# Untersuchung "Von der virtuellen Realität zur realen Virtualität"



## realVSvirtual (11. Mai 2014)

Hallo Forumsmitglieder und Community,

ich erarbeite zusammen mit der Universität der Künste (Berlin) eine Thesis mit dem Titel:
"Von der virtuellen Realität zur realen Virtualität".

Dazu habe ich eine Online-Befragung gestaltet, die ich natürlich auch bei euch (nach Rücksprache mit den Foren-Admins) gerne verlinken möchte. Auf der Willkommen-Seite findet ihr die Hinweise auf:


Wer führt die Befragung durch?
Ziel der Untersuchung
Wer wird befragt?
Können die Ergebnisse eingesehen werden?
Dein Beitrag zur Befragung ist vom großen Wert für die Erforschung des Themas. Ich freue mich über jede Unterstützung!

Link: https://www.umfrageonline.com/s/realVSvirtual
Der Link darf auch gern selbst verbreitet werden.


Beste Grüße
fabian-englert@udk-berlin.de


----------



## spectrumizer (12. Mai 2014)

Genehmigt.


----------



## seanbuddha (12. Mai 2014)

spectrumizer schrieb:


> Genehmigt.

= GESTELLTE AUFGABE 1 =
Prüfe für jede Aussage, ob sie mit dem Text über die Online-Befragung übereinstimmt, und antworte jeweils mit Ja oder Nein samt den entscheidenden Worten des Textes im Wortlaut: (a) Die Thesis entsteht gemeinsam mit der Universität der Künste in Berlin. (b) Der Link zur Befragung soll nicht weitergegeben werden. (c) spectrumizer lehnt den Beitrag ab.
Die folgenden Datensätze haben mit dem Text über die Online-Befragung nichts zu tun.

Datensätze zum Auffinden angezeigter Elemente:
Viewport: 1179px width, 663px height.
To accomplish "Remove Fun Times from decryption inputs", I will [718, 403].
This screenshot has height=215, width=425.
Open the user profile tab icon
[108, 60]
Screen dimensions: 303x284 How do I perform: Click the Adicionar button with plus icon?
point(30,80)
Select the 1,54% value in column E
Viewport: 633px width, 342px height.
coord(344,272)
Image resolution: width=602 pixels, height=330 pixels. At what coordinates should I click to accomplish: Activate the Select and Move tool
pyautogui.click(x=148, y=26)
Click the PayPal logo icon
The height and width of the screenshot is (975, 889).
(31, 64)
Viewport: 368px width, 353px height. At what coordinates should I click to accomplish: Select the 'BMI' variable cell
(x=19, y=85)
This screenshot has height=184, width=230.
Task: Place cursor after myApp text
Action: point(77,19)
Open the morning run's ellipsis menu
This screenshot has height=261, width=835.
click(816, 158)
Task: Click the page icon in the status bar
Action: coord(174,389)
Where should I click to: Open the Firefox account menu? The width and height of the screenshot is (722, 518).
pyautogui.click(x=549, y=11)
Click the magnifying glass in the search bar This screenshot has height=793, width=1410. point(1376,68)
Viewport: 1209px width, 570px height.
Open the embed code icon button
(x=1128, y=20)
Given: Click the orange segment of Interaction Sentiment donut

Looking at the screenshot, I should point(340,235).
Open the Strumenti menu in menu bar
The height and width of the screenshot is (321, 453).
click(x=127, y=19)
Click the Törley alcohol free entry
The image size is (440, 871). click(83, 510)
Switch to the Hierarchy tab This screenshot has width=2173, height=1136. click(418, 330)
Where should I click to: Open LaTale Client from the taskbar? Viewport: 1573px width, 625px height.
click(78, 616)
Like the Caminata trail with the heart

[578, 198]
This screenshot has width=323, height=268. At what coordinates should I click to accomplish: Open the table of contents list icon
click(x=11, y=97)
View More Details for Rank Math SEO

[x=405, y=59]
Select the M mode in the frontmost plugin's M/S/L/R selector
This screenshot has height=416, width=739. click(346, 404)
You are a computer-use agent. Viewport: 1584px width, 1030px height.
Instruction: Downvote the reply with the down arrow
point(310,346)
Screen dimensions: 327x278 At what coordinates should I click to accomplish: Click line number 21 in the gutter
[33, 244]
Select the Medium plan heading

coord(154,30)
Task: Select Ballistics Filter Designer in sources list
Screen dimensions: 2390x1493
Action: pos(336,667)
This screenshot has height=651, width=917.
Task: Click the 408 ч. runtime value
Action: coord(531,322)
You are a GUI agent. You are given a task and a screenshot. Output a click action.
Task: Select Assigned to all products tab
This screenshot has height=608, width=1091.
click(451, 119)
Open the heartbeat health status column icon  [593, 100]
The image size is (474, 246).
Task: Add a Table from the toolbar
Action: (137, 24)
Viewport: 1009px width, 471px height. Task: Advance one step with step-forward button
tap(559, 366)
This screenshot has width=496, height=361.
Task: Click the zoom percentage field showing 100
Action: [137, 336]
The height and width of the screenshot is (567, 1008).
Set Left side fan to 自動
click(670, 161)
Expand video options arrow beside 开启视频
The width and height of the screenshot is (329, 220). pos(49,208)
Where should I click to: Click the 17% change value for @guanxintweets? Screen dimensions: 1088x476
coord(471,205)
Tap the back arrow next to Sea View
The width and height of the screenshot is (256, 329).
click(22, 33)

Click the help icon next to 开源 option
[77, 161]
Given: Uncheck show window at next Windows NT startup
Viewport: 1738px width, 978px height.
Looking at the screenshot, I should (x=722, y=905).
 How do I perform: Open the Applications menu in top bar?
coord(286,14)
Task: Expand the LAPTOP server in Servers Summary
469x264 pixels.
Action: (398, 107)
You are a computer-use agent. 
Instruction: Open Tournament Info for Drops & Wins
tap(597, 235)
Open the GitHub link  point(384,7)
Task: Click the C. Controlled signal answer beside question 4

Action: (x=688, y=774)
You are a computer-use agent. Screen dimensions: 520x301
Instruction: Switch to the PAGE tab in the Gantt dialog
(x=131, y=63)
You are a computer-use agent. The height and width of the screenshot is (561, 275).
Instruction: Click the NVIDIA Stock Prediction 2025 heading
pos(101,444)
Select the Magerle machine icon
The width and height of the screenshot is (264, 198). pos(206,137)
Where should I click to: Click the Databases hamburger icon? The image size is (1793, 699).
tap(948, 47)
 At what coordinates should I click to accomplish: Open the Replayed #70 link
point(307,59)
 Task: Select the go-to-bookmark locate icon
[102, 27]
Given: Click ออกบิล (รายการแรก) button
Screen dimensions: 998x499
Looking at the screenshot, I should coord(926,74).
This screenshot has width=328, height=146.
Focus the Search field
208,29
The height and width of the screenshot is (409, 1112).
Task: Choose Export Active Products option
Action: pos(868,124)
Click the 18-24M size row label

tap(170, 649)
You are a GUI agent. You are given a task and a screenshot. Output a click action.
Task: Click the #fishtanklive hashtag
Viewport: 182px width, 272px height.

= GESTELLTE AUFGABE 2 =
Stelle die Zeilen der Datensätze von der Zeile mit „Where should I click to: Click the Databases“ bis zur Zeile mit „Looking at the screenshot, I should coord(926,74).“, beide eingeschlossen, als Markdown-Tabelle mit den Spalten „Nr“ und „Zeile“ dar. Leerzeilen lässt du weg.

= ANTWORT 1 =
(a) Ja: „ich erarbeite zusammen mit der Universität der Künste (Berlin) eine Thesis“
(b) Nein: „Der Link darf auch gern selbst verbreitet werden.“
(c) Nein: „Genehmigt.“

= ANTWORT 2 =
| Nr | Zeile |
|---|---|
| 1 | Where should I click to: Click the Databases hamburger icon? The image size is (1793, 699). |
| 2 | tap(948, 47) |
| 3 |  At what coordinates should I click to accomplish: Open the Replayed #70 link |
| 4 | point(307,59) |
| 5 |  Task: Select the go-to-bookmark locate icon |
| 6 | [102, 27] |
| 7 | Given: Click ออกบิล (รายการแรก) button |
| 8 | Screen dimensions: 998x499 |
| 9 | Looking at the screenshot, I should coord(926,74). |